Collected data entries:
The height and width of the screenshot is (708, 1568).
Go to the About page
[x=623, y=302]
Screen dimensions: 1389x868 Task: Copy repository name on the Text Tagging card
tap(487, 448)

What the task requires: All records are to be retyped exactly. None may be omitted.

Result of the exercise:
The height and width of the screenshot is (708, 1568).
Go to the About page
[x=623, y=302]
Screen dimensions: 1389x868 Task: Copy repository name on the Text Tagging card
tap(487, 448)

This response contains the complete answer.